I have created little_pger, a Python "modulet" meant to help with common PostgreSQL/Psycopg2 tasks, by wrapping up a few things handily, and offering a coherent and pythonic interface to it.

Say we have a PG table like this:

create table document (
document_id serial primary key,
title text,
type text check (type in ('book', 'article', 'essay'),
topics text[]
);


and a pair of connection/cursor objects:

>>> conn = psycopg2.connect("dbname=...")
>>> cur = conn.cursor()


You can then insert a new document record like this:

>>> insert(cur, 'document', values={'title':'PG is Easy'})


and update it like this:

>>> update(cur, 'document', set={'type':'article'}, where={'title':'PG is Easy'})


Note that you are still responsible for managing any transaction externally:

>>> conn.commit()


With the 'return_id' option (which restricts the default 'returning *' clause to the primary key's value, which is assumed to be named '<table>_id'), the insert/update above could also be done this way:

>>> doc_id = insert(cur, 'document', values={'title':'PG is Easy'}, return_id=True)
>>> update(cur, 'document', values={'type':'article'}, where={'document_id':doc_id})


Note that the 'set' or 'values' keywords can both be used with 'update'. Using a tuple (but not a list!) as a value in the 'where' dict param is translated to the proper SQL 'in' operator:

>>> select(cur, 'document', where={'type':('article', 'book')})


will return all article or book documents, whereas:

>>> select(cur, 'document', what='title', where={'type':('article', 'book')})


will only get their titles. Using a list (but not a tuple!) as a value in either the 'values' or 'where' dict params is translated to the proper SQL array syntax:

>>> update(cur, 'document', set={'topics':['database', 'programming']}, where={'document_id':doc_id})
>>> select(cur, 'document', where={'topics':['database', 'programming']})


The 'filter_values' option is useful if you do not wish to care about the exact values sent to the function. This for instance would fail:

>>> insert(cur, 'document', values={'title':'PG is Easy', 'author':'John Doe'})


because there is no 'author' column in our document table. This however would work:

>>> insert(cur, 'document', values={'title':'PG is Easy', 'author':'John Doe'}, filter_values=True)


because it trims any extra items in 'values' (i.e. corresponding to columns not belonging to the table).
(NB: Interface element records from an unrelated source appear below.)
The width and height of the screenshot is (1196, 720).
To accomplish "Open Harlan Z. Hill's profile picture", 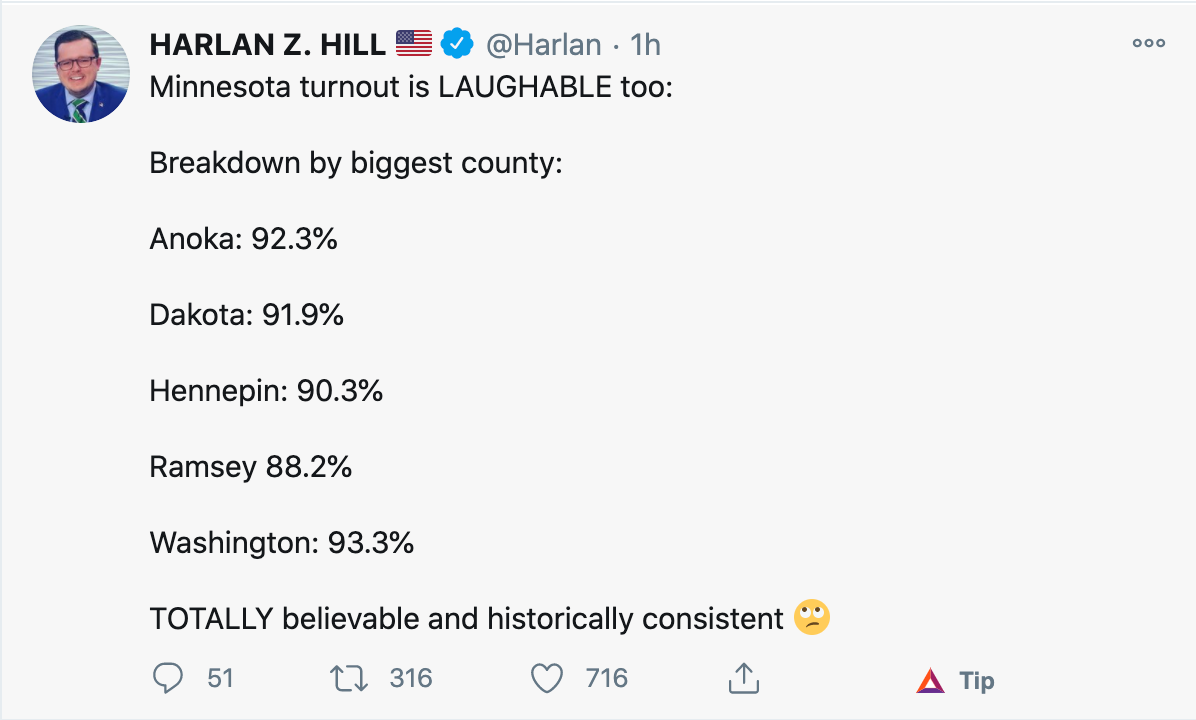I will [x=81, y=75].
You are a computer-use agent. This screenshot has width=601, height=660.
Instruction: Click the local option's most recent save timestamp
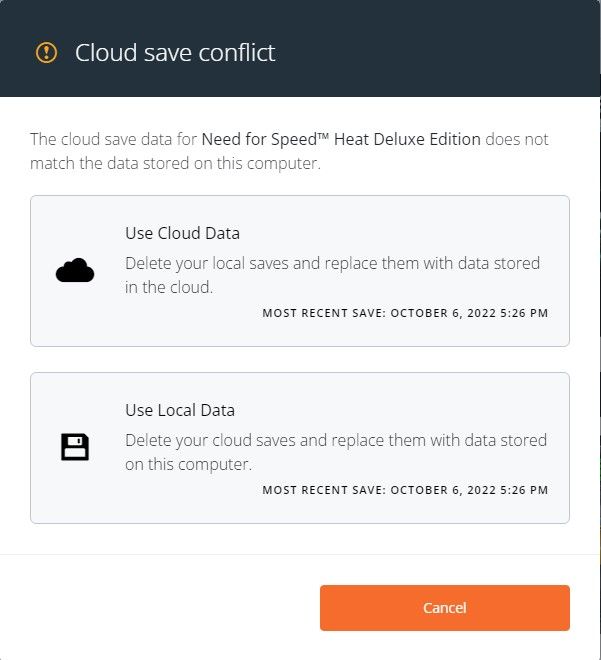tap(405, 490)
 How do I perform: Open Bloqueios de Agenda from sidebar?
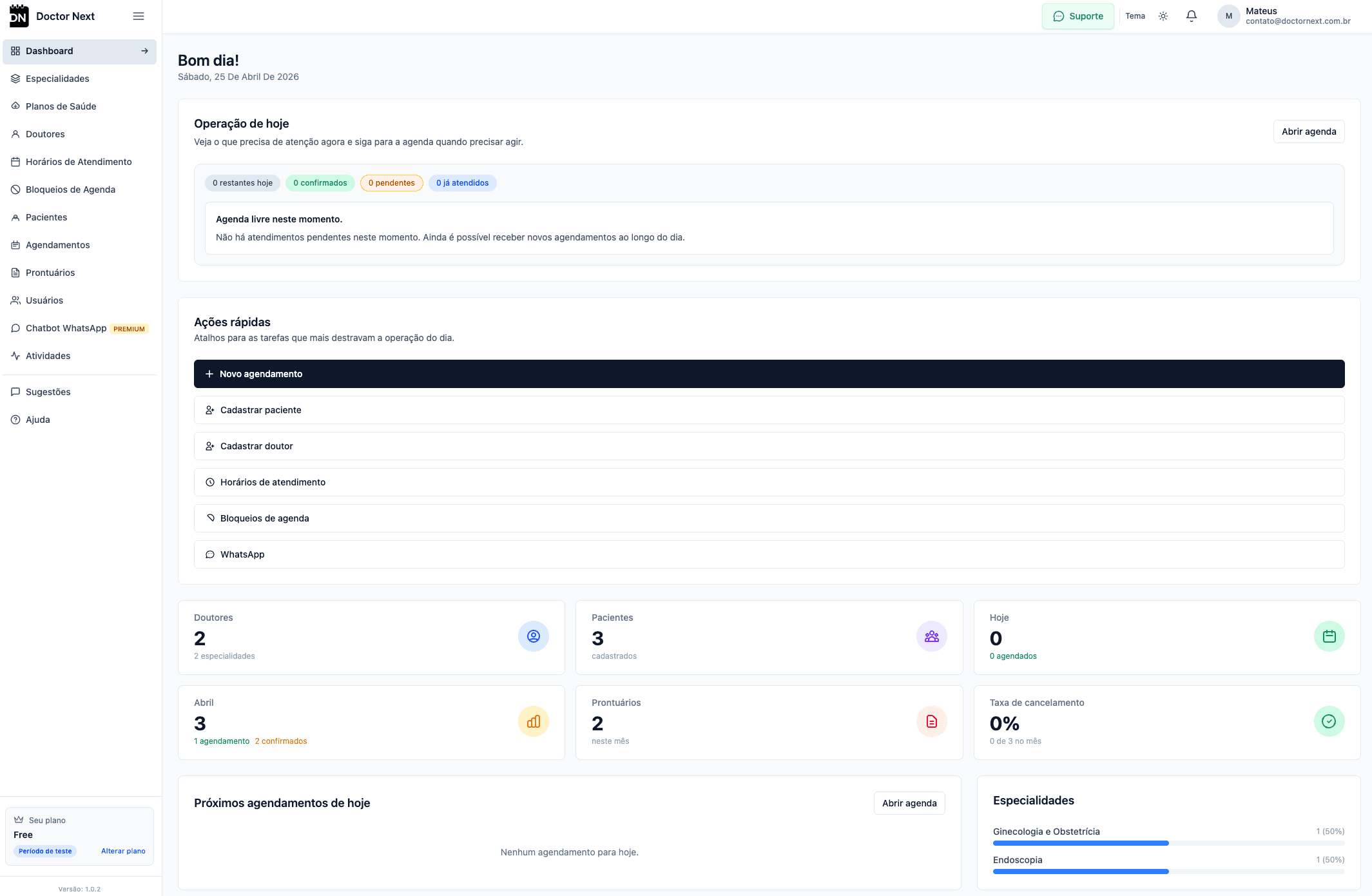coord(70,189)
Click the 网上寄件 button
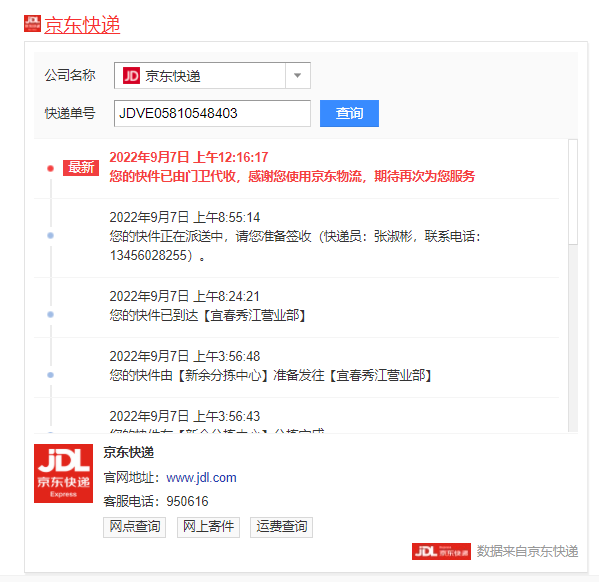 point(208,527)
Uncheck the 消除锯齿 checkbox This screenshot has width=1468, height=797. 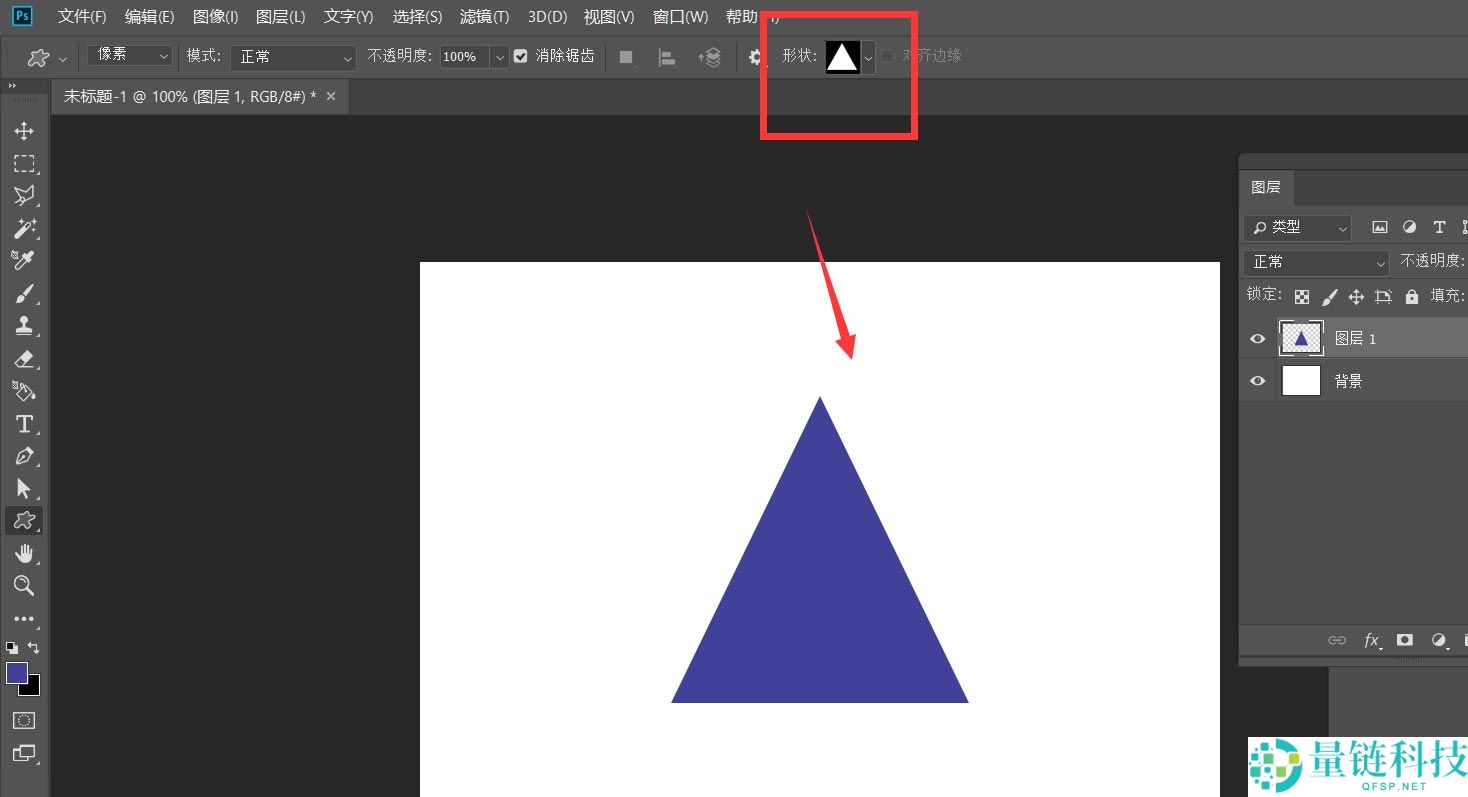pyautogui.click(x=520, y=56)
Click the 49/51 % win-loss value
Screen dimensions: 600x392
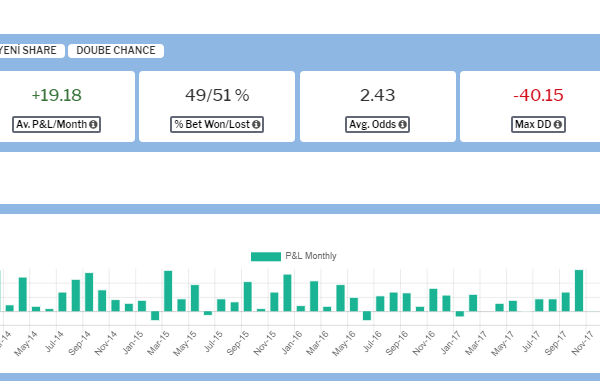click(217, 95)
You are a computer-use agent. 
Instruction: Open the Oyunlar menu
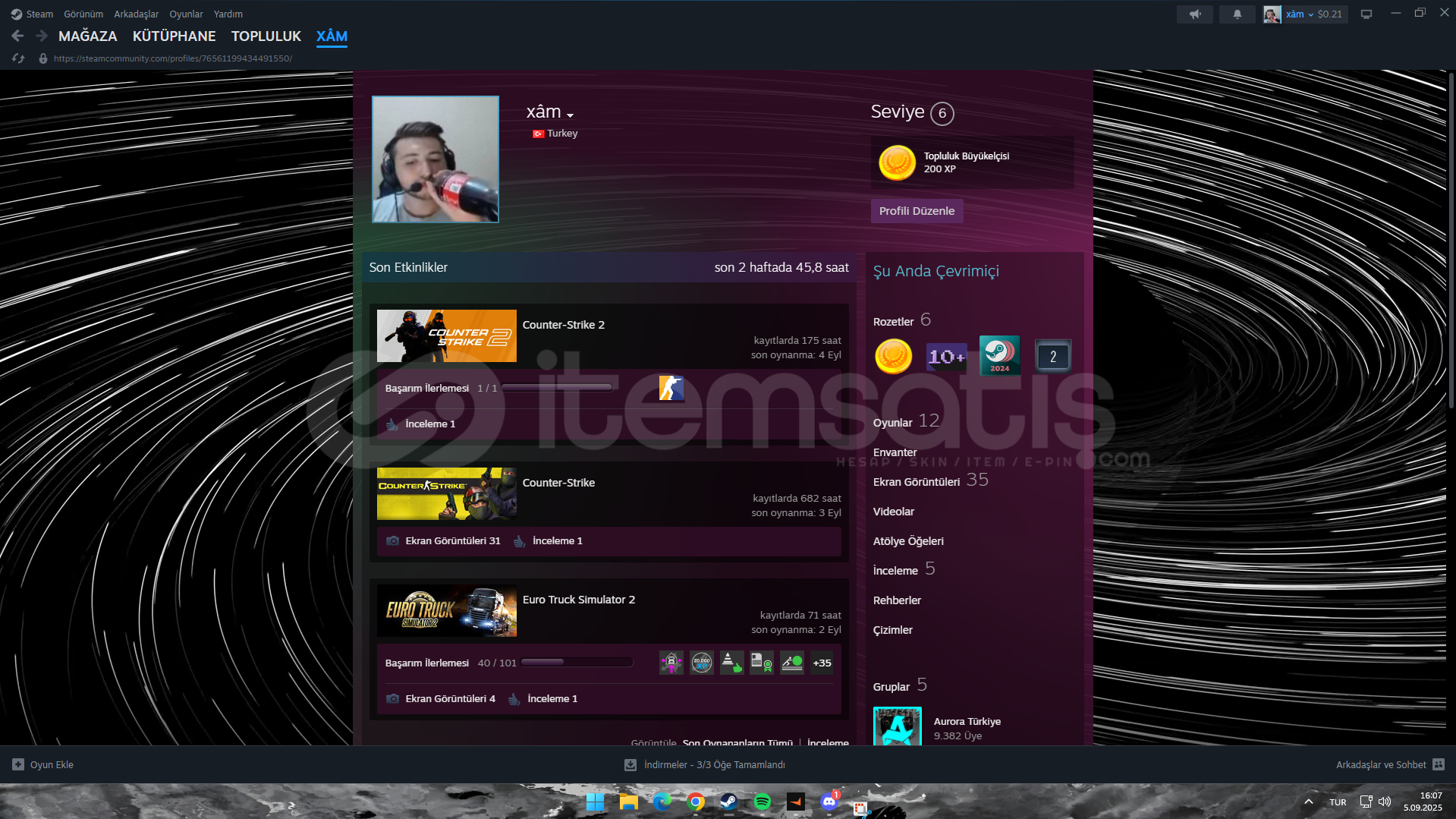(186, 14)
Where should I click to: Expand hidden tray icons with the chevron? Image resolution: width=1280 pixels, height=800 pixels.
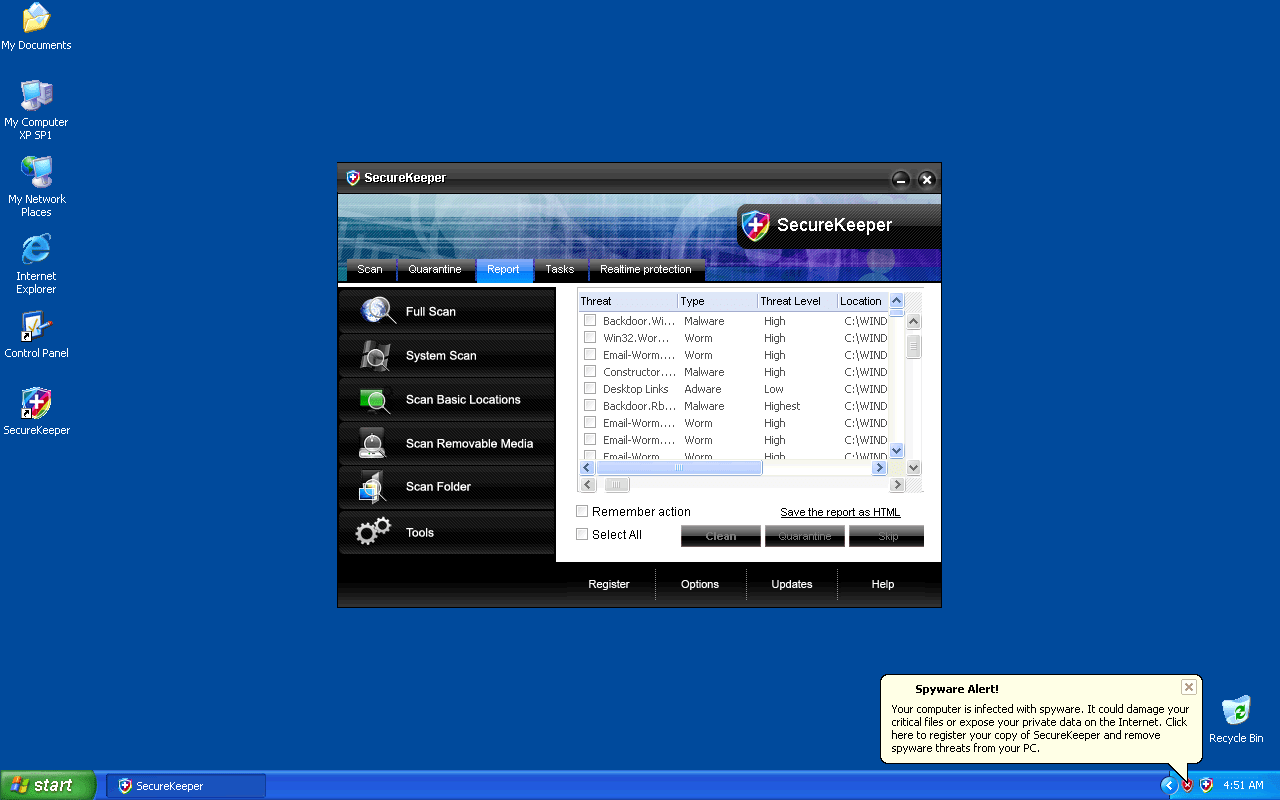click(1169, 785)
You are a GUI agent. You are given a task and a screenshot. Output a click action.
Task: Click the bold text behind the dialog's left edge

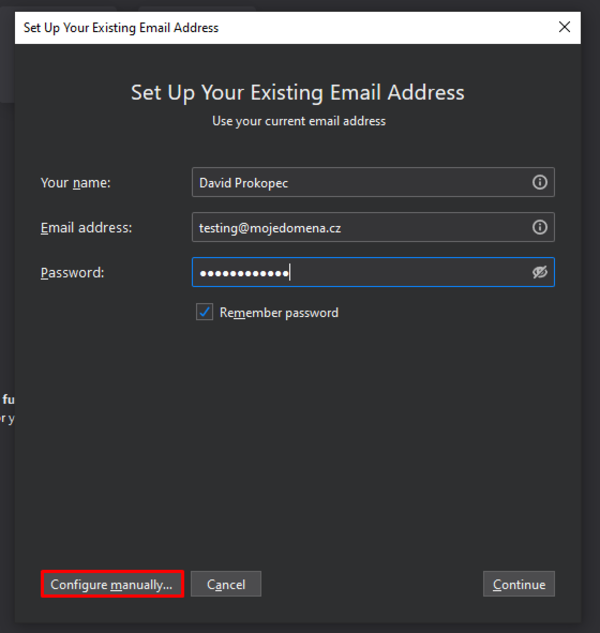[x=7, y=398]
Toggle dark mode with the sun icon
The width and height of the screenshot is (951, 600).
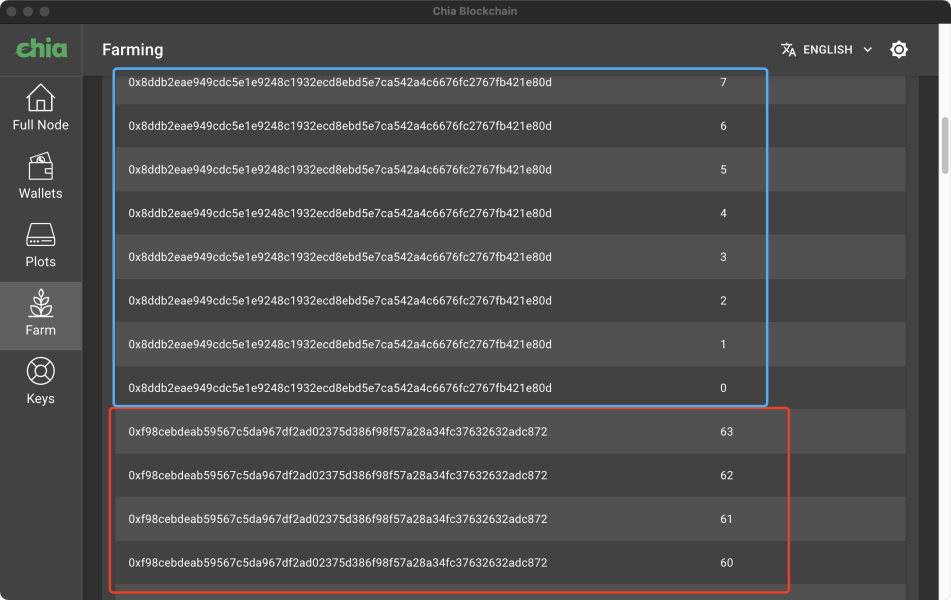[x=899, y=49]
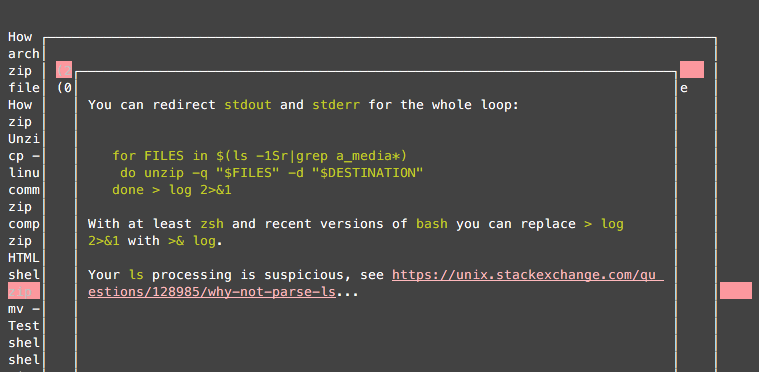
Task: Select the highlighted pink '(2' answer entry
Action: point(64,70)
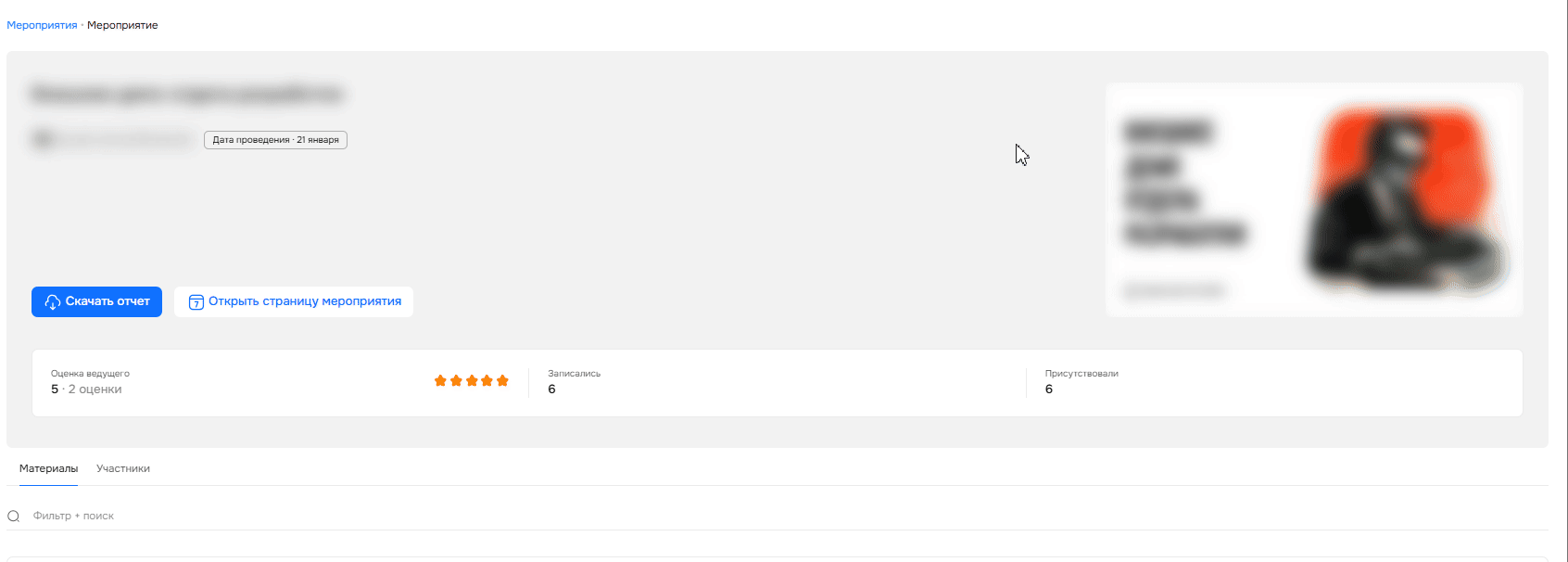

Note that since this option requires an extra SQL query, it makes a single call a little less efficient.

You can always append additional projection elements to a select query with the 'what' argument (which can be a string, a list or a dict, depending on your needs):

>>> select(cur, 'document', what={'*':1, 'title is not null':'has_title'})


will be translated as:

select *, (title is not null) as has_title from document


Similarly, by using the 'group_by' argument:

>>> select(cur, 'document', what=['type', 'count(*)'], group_by='type')


will yield:

select type, count(*) from document group by type


A select query can also be called with 'order_by', 'limit' and 'offset' optional arguments. You can also restrict the results to only one row by using the 'rows' argument (default is rows='all'):

>>> select(cur, 'document', where={'type':'article'], rows='one')


would return directly a document row (and not a list of rows), and would actually throw an assertion exception if there was more than one article in the document table.

This module is available for download and as a repository on GitHub.